### Exercise goal
Reproduce every row below word for word, leaving the pictures out of your answer.

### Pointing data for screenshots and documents
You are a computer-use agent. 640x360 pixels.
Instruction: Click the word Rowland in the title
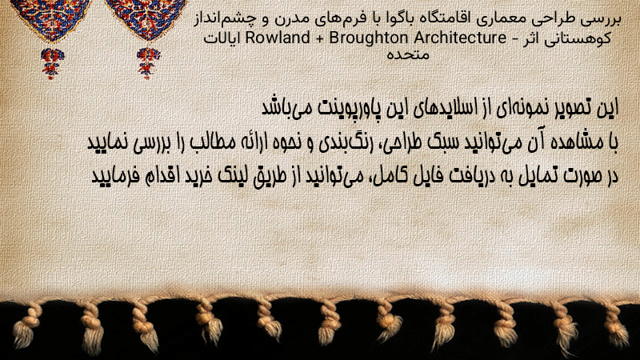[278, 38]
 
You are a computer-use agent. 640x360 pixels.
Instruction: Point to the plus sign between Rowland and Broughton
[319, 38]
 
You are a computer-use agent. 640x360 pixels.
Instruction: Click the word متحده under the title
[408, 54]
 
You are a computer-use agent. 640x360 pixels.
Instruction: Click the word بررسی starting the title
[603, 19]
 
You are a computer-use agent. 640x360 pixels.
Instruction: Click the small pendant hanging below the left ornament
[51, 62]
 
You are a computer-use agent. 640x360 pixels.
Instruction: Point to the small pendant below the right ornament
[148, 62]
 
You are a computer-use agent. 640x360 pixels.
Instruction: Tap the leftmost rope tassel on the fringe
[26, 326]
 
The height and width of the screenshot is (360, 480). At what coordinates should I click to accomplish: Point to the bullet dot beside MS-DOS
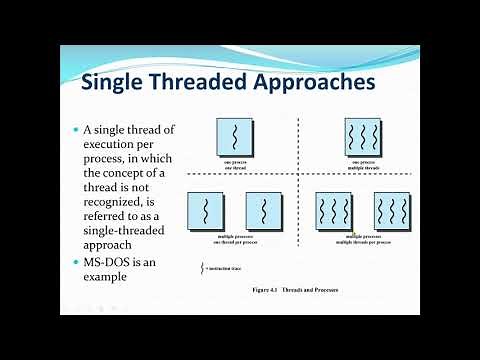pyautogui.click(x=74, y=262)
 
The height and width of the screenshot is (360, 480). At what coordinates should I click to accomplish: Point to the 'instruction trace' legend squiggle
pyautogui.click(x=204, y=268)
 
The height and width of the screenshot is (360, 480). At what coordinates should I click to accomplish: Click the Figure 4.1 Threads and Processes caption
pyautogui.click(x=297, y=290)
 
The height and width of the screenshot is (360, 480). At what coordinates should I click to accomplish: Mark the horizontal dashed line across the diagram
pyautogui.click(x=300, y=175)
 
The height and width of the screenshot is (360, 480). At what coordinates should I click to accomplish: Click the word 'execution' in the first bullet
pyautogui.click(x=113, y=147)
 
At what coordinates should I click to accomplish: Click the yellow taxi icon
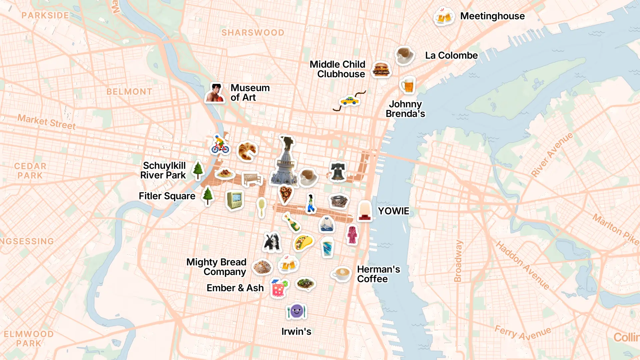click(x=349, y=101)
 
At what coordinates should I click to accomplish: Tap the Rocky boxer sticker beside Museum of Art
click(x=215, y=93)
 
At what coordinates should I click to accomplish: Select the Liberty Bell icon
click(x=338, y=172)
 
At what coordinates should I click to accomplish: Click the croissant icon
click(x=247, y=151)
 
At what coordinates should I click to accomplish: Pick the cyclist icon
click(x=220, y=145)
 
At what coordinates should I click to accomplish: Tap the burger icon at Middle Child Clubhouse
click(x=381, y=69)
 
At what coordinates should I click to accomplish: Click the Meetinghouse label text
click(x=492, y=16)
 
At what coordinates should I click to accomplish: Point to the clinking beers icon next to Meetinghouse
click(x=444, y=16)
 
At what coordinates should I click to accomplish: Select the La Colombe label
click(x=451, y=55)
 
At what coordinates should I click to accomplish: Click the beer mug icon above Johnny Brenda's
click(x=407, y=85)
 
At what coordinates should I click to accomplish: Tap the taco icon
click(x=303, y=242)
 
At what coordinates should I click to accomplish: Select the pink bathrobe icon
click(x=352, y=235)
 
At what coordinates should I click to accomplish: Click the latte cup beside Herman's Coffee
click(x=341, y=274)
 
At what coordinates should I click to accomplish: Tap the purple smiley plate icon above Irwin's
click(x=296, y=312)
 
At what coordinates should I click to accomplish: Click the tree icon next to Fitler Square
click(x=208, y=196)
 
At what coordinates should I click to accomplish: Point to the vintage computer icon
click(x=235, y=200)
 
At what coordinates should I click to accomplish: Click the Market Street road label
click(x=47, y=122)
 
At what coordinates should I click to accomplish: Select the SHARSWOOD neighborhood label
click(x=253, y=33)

### Worked solution
You are a computer-use agent. 640x360 pixels.
Instruction: Click the word Rowland in the title
[278, 38]
 
You are a computer-use agent. 640x360 pixels.
Instruction: Point to the plus sign between Rowland and Broughton
[319, 38]
 
You are a computer-use agent. 640x360 pixels.
Instruction: Click the word متحده under the title
[408, 54]
 
You are a computer-use agent. 640x360 pixels.
Instruction: Click the word بررسی starting the title
[603, 19]
 
You are a computer-use agent. 640x360 pixels.
Instruction: Click the small pendant hanging below the left ornament
[51, 62]
 
You are a computer-use agent. 640x360 pixels.
Instruction: Point to the small pendant below the right ornament
[148, 62]
 
You are a computer-use agent. 640x360 pixels.
Instruction: Tap the leftmost rope tassel on the fringe
[26, 326]
 
The height and width of the screenshot is (360, 480). At what coordinates should I click to accomplish: Point to the bullet dot beside MS-DOS
pyautogui.click(x=74, y=262)
 
The height and width of the screenshot is (360, 480). At what coordinates should I click to accomplish: Point to the 'instruction trace' legend squiggle
pyautogui.click(x=204, y=268)
 
The height and width of the screenshot is (360, 480). At what coordinates should I click to accomplish: Click the Figure 4.1 Threads and Processes caption
pyautogui.click(x=297, y=290)
 
The height and width of the screenshot is (360, 480). At what coordinates should I click to accomplish: Mark the horizontal dashed line across the diagram
pyautogui.click(x=300, y=175)
 
The height and width of the screenshot is (360, 480). At what coordinates should I click to accomplish: Click the word 'execution' in the first bullet
pyautogui.click(x=113, y=147)
 
At what coordinates should I click to accomplish: Click the yellow taxi icon
click(x=349, y=101)
 
At what coordinates should I click to accomplish: Tap the Rocky boxer sticker beside Museum of Art
click(x=215, y=93)
 
At what coordinates should I click to accomplish: Select the Liberty Bell icon
click(x=338, y=172)
 
At what coordinates should I click to accomplish: Click the croissant icon
click(x=247, y=151)
 
At what coordinates should I click to accomplish: Pick the cyclist icon
click(x=220, y=145)
 
At what coordinates should I click to accomplish: Tap the burger icon at Middle Child Clubhouse
click(x=381, y=69)
 
At what coordinates should I click to accomplish: Click the Meetinghouse label text
click(x=492, y=16)
 
At what coordinates should I click to accomplish: Point to the clinking beers icon next to Meetinghouse
click(x=444, y=16)
 
At what coordinates should I click to accomplish: Select the La Colombe label
click(x=451, y=55)
 
At what coordinates should I click to accomplish: Click the beer mug icon above Johnny Brenda's
click(x=407, y=85)
 
At what coordinates should I click to accomplish: Tap the taco icon
click(x=303, y=242)
 
At what coordinates should I click to accomplish: Select the pink bathrobe icon
click(x=352, y=235)
 
At what coordinates should I click to accomplish: Click the latte cup beside Herman's Coffee
click(x=341, y=274)
 
At what coordinates should I click to accomplish: Tap the purple smiley plate icon above Irwin's
click(x=296, y=312)
 
At what coordinates should I click to accomplish: Click the tree icon next to Fitler Square
click(x=208, y=196)
 
At what coordinates should I click to accomplish: Point to the vintage computer icon
click(x=235, y=200)
 
At what coordinates should I click to accomplish: Click the Market Street road label
click(x=47, y=122)
 
At what coordinates should I click to accomplish: Select the SHARSWOOD neighborhood label
click(x=253, y=33)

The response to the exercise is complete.